[PROBLEM REQUIREMENTS]:
Return every one of the rows below word for word, leaving out the pictures.

[STORED DATA]:

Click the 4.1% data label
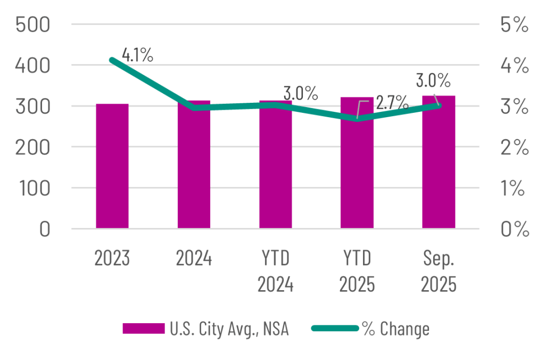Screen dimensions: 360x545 [137, 54]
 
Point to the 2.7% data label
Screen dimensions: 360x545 [392, 102]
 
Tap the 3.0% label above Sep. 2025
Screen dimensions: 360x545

[TASK OUTPUT]:
Click the 4.1% data label
Screen dimensions: 360x545 [137, 54]
 
Point to the 2.7% data label
Screen dimensions: 360x545 [392, 102]
 
Tap the 3.0% label above Sep. 2025
Screen dimensions: 360x545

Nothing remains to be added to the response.